- Brief
Look at the entries below and restate word for word the lines from the first through the one that has "Click the Track".

*** Data listing ***

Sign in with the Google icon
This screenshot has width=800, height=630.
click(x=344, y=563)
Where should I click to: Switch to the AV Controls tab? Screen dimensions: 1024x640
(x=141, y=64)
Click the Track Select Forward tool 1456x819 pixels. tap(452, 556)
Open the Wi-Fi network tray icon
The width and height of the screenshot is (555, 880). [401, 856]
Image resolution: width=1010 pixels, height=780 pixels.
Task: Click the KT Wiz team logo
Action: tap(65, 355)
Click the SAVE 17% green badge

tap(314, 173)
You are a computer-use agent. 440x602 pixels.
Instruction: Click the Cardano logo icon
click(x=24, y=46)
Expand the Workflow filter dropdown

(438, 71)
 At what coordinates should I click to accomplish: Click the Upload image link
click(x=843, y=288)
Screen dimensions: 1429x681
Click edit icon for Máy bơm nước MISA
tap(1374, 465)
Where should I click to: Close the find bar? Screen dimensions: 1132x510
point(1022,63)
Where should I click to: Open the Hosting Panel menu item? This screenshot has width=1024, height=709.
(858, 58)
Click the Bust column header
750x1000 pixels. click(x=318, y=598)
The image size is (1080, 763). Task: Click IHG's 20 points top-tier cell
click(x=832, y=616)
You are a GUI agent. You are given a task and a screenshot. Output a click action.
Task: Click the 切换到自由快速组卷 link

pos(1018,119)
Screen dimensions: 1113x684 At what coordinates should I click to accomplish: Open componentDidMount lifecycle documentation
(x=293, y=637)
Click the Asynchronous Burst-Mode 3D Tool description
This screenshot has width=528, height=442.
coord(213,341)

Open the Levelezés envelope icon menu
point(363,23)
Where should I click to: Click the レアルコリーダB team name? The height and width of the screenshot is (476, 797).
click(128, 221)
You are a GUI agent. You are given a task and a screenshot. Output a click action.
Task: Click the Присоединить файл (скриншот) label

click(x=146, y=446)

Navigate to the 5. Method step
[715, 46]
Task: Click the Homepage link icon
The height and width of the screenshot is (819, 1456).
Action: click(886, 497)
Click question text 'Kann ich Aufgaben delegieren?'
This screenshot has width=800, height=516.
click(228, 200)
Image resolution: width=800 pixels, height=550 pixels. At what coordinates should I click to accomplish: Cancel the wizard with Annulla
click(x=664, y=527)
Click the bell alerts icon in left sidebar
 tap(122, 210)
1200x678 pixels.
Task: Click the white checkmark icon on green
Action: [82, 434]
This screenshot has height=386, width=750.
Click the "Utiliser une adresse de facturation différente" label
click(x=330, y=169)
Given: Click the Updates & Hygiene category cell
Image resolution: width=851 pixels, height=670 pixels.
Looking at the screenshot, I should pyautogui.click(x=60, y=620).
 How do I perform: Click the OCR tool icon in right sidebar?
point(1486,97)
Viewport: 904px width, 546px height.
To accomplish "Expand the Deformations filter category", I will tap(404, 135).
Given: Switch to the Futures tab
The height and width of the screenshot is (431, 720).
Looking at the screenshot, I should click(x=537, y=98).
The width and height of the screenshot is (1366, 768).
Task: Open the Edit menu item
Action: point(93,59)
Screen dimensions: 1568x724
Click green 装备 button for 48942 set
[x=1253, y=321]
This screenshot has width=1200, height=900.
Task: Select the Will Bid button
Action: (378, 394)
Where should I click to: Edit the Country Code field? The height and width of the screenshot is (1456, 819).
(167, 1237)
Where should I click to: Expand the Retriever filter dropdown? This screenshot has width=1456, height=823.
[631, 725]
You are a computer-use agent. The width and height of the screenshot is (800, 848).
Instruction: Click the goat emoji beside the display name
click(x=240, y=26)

*** End of Data listing ***

- Reply to the task
Sign in with the Google icon
This screenshot has width=800, height=630.
click(x=344, y=563)
Where should I click to: Switch to the AV Controls tab? Screen dimensions: 1024x640
(x=141, y=64)
Click the Track Select Forward tool 1456x819 pixels. tap(452, 556)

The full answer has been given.